■ **Data listing**:
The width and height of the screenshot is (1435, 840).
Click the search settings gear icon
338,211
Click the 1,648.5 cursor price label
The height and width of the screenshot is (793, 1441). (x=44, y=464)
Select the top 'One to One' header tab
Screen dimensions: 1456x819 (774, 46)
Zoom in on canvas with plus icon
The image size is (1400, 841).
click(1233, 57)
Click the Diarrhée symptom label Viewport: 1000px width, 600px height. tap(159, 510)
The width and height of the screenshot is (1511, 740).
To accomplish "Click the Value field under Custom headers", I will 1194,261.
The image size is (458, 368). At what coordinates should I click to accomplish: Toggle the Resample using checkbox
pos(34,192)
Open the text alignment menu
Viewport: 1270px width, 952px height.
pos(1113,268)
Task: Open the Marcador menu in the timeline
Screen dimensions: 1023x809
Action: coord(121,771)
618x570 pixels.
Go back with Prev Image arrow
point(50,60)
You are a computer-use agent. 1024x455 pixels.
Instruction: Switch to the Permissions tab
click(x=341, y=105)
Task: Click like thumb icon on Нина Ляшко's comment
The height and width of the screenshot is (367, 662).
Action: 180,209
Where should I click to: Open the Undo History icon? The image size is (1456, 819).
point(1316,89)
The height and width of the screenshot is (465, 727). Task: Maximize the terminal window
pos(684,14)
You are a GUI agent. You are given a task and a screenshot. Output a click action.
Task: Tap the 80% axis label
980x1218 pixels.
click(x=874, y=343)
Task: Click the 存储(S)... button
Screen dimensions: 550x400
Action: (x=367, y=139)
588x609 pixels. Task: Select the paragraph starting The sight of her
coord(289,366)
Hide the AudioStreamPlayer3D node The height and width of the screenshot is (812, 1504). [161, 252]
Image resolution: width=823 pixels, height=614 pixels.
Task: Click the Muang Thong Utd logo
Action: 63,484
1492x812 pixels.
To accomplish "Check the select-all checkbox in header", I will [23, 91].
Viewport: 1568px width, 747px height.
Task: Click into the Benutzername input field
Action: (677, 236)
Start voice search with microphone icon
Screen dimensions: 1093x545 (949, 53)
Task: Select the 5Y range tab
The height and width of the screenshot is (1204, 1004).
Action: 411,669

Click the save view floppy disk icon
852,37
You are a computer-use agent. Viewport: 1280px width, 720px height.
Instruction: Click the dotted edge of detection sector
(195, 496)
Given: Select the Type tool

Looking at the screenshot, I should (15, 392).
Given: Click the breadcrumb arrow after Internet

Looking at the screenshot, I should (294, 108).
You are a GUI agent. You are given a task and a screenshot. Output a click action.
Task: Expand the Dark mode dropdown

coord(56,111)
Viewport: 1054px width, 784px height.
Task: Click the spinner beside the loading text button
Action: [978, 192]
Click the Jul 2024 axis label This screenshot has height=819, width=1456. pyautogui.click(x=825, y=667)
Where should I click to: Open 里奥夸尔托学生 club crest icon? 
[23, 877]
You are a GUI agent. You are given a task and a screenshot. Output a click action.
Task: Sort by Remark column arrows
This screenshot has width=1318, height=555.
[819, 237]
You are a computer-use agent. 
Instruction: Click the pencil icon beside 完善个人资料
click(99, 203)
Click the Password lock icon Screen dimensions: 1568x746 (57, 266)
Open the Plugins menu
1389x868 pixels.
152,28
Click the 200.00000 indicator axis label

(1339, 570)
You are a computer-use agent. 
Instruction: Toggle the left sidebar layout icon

■ **Job**:
Can you rewrite all the entries above, replacing "Instruction" with "Goal" and leaving everything else unchanged?

■ **Correct output**:
The width and height of the screenshot is (1435, 840).
Click the search settings gear icon
338,211
Click the 1,648.5 cursor price label
The height and width of the screenshot is (793, 1441). (x=44, y=464)
Select the top 'One to One' header tab
Screen dimensions: 1456x819 (774, 46)
Zoom in on canvas with plus icon
The image size is (1400, 841).
click(1233, 57)
Click the Diarrhée symptom label Viewport: 1000px width, 600px height. tap(159, 510)
The width and height of the screenshot is (1511, 740).
To accomplish "Click the Value field under Custom headers", I will 1194,261.
The image size is (458, 368). At what coordinates should I click to accomplish: Toggle the Resample using checkbox
pos(34,192)
Open the text alignment menu
Viewport: 1270px width, 952px height.
pos(1113,268)
Task: Open the Marcador menu in the timeline
Screen dimensions: 1023x809
Action: coord(121,771)
618x570 pixels.
Go back with Prev Image arrow
point(50,60)
You are a computer-use agent. 1024x455 pixels.
Goal: Switch to the Permissions tab
click(x=341, y=105)
Task: Click like thumb icon on Нина Ляшко's comment
The height and width of the screenshot is (367, 662).
Action: 180,209
Where should I click to: Open the Undo History icon? The image size is (1456, 819).
point(1316,89)
The height and width of the screenshot is (465, 727). Task: Maximize the terminal window
pos(684,14)
You are a GUI agent. You are given a task and a screenshot. Output a click action.
Task: Tap the 80% axis label
980x1218 pixels.
click(x=874, y=343)
Task: Click the 存储(S)... button
Screen dimensions: 550x400
Action: (x=367, y=139)
588x609 pixels. Task: Select the paragraph starting The sight of her
coord(289,366)
Hide the AudioStreamPlayer3D node The height and width of the screenshot is (812, 1504). [161, 252]
Image resolution: width=823 pixels, height=614 pixels.
Task: Click the Muang Thong Utd logo
Action: 63,484
1492x812 pixels.
To accomplish "Check the select-all checkbox in header", I will [23, 91].
Viewport: 1568px width, 747px height.
Task: Click into the Benutzername input field
Action: (677, 236)
Start voice search with microphone icon
Screen dimensions: 1093x545 (949, 53)
Task: Select the 5Y range tab
The height and width of the screenshot is (1204, 1004).
Action: 411,669

Click the save view floppy disk icon
852,37
You are a computer-use agent. Viewport: 1280px width, 720px height.
Goal: Click the dotted edge of detection sector
(195, 496)
Given: Select the Type tool

Looking at the screenshot, I should (15, 392).
Given: Click the breadcrumb arrow after Internet

Looking at the screenshot, I should (294, 108).
You are a GUI agent. You are given a task and a screenshot. Output a click action.
Task: Expand the Dark mode dropdown

coord(56,111)
Viewport: 1054px width, 784px height.
Task: Click the spinner beside the loading text button
Action: [978, 192]
Click the Jul 2024 axis label This screenshot has height=819, width=1456. pyautogui.click(x=825, y=667)
Where should I click to: Open 里奥夸尔托学生 club crest icon? 
[23, 877]
You are a GUI agent. You are given a task and a screenshot. Output a click action.
Task: Sort by Remark column arrows
This screenshot has width=1318, height=555.
[819, 237]
You are a computer-use agent. 
Goal: Click the pencil icon beside 完善个人资料
click(99, 203)
Click the Password lock icon Screen dimensions: 1568x746 (57, 266)
Open the Plugins menu
1389x868 pixels.
152,28
Click the 200.00000 indicator axis label

(1339, 570)
You are a computer-use agent. 
Goal: Toggle the left sidebar layout icon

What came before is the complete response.